■ Work to complete ■
Where the records below have a line with "Bermain", that line is to be copied.
──────── Task inputs ────────
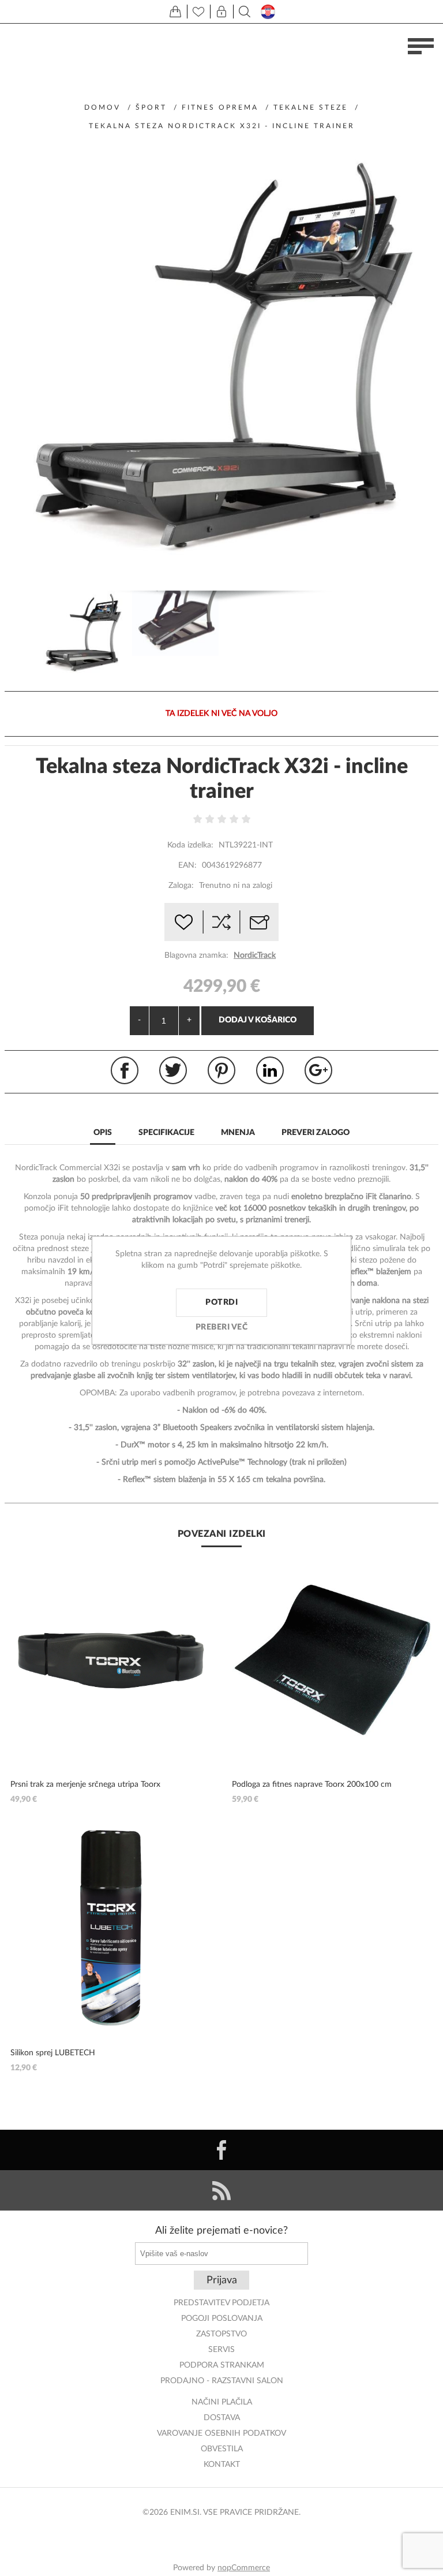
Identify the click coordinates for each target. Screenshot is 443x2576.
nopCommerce (243, 2568)
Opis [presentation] (102, 1133)
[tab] (102, 1133)
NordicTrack (255, 955)
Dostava (222, 2418)
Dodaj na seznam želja (183, 922)
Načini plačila (222, 2402)
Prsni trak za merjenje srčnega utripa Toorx (85, 1784)
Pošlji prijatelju (260, 922)
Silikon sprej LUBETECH (52, 2053)
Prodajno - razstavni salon (221, 2381)
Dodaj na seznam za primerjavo (221, 922)
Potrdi (221, 1302)
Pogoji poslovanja (221, 2318)
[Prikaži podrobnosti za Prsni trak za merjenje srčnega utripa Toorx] (111, 1659)
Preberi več (222, 1327)
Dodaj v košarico (257, 1020)
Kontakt (222, 2465)
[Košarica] (175, 11)
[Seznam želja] (198, 11)
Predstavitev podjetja (221, 2303)
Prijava (222, 2280)
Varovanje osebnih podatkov (221, 2433)
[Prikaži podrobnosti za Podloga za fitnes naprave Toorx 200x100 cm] (332, 1659)
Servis (221, 2350)
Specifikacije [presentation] (166, 1133)
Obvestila (222, 2449)
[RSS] (221, 2190)
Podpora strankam (221, 2365)
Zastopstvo (221, 2334)
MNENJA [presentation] (238, 1133)
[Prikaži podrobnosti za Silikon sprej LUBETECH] (111, 1927)
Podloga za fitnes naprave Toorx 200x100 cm (312, 1784)
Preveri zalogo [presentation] (315, 1133)
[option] (83, 635)
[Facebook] (221, 2150)
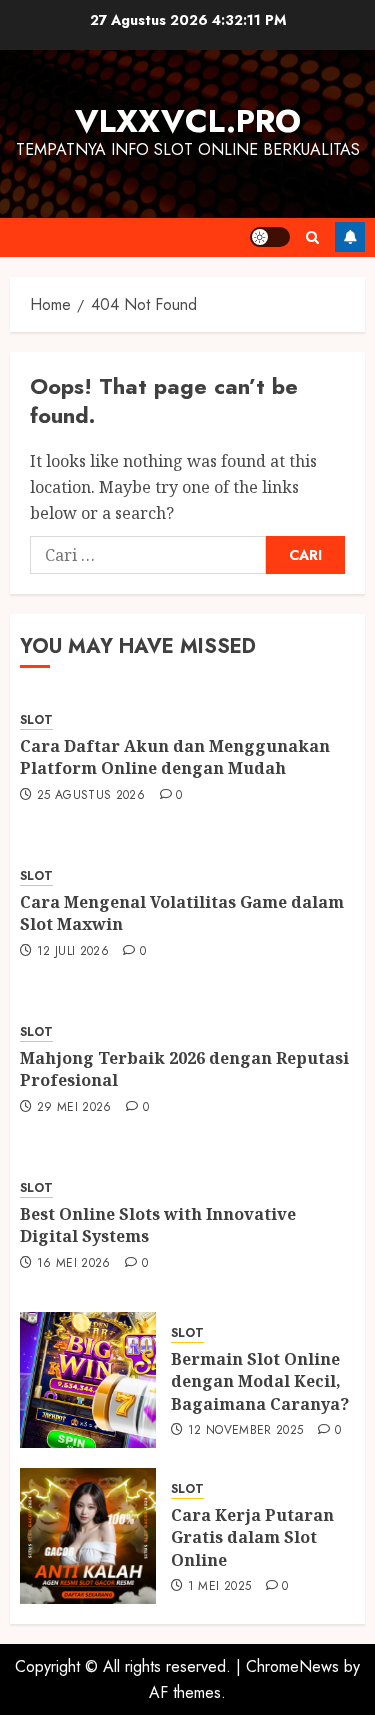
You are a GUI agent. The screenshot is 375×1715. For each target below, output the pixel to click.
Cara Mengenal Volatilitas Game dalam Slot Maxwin (182, 913)
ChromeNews (292, 1666)
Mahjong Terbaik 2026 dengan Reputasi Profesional (184, 1069)
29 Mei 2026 (74, 1108)
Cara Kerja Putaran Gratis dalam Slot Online (252, 1537)
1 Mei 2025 (220, 1587)
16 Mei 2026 (74, 1264)
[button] (312, 237)
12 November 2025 (246, 1431)
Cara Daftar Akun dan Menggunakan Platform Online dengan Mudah (175, 757)
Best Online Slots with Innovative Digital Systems (158, 1225)
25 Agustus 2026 (91, 796)
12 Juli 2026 (73, 952)
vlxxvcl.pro (188, 121)
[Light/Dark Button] (270, 237)
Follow (350, 237)
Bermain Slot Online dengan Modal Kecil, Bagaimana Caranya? (260, 1381)
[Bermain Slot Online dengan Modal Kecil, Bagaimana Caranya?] (88, 1380)
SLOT (36, 720)
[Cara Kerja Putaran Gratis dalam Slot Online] (88, 1536)
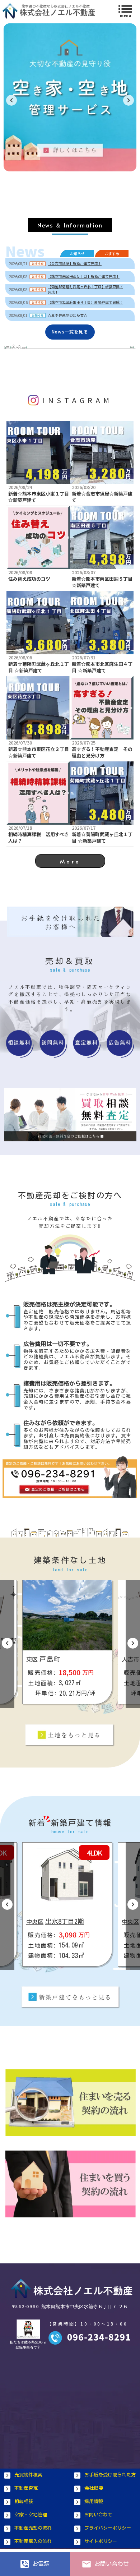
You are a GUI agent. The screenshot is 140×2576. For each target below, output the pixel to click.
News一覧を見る (70, 332)
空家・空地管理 (30, 2514)
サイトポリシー (100, 2541)
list (125, 9)
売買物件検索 (28, 2475)
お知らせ (77, 253)
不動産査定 (26, 2488)
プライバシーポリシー (107, 2528)
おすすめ (112, 253)
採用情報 (93, 2501)
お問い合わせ (98, 2514)
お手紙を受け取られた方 (110, 2475)
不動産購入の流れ (33, 2541)
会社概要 (93, 2488)
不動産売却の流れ (33, 2528)
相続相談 (23, 2501)
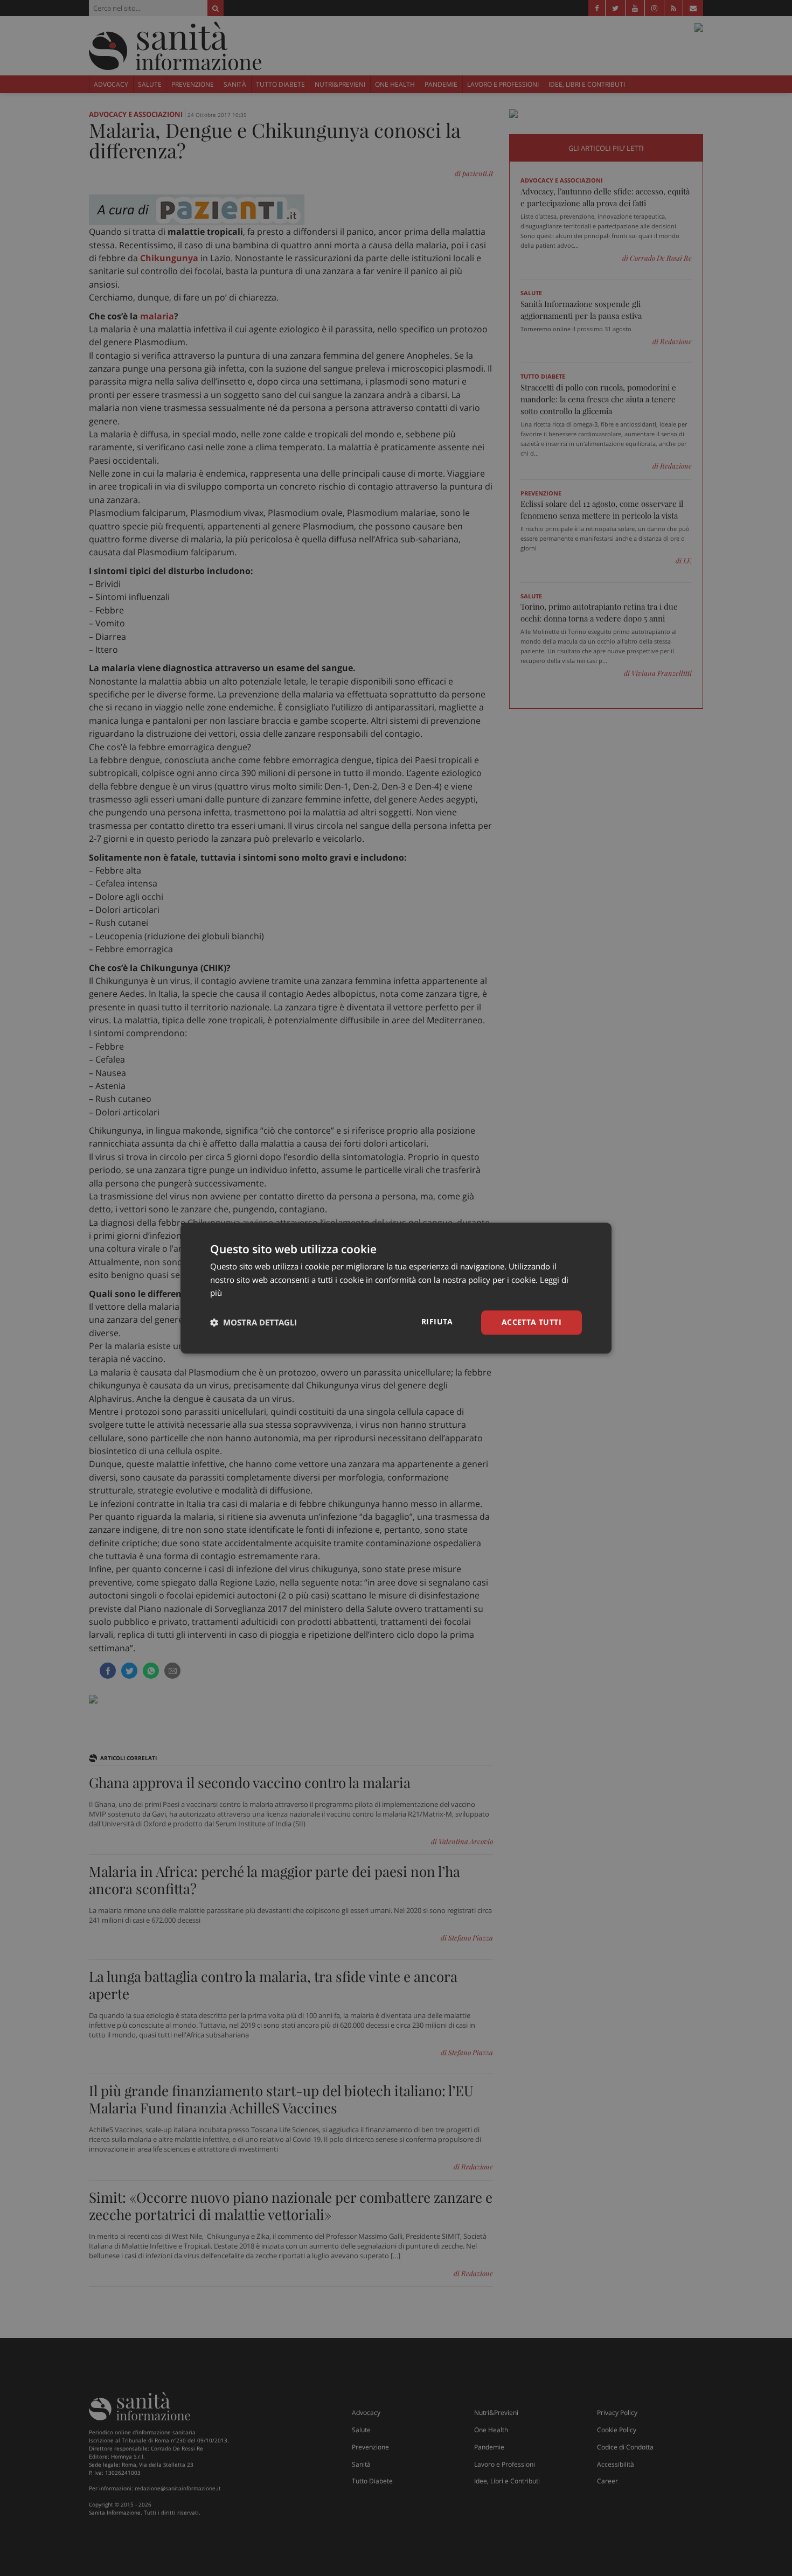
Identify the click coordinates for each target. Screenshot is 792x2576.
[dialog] (396, 1288)
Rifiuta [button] (437, 1321)
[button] (253, 1323)
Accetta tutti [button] (531, 1322)
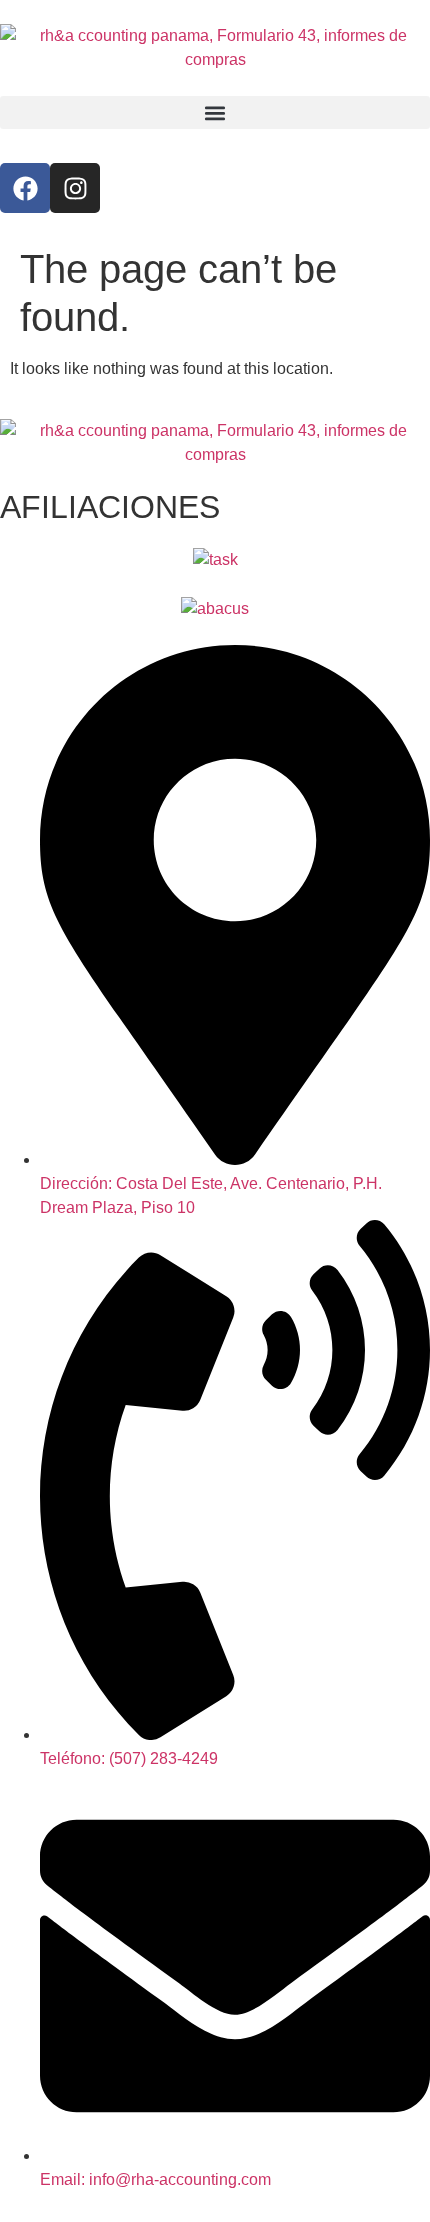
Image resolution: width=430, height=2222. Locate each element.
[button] (215, 112)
────────
■ Problem solution ■
Bermain Slot Online dengan Modal Kecil, Bagaimana Caranya? (260, 1381)
[Bermain Slot Online dengan Modal Kecil, Bagaimana Caranya?] (88, 1380)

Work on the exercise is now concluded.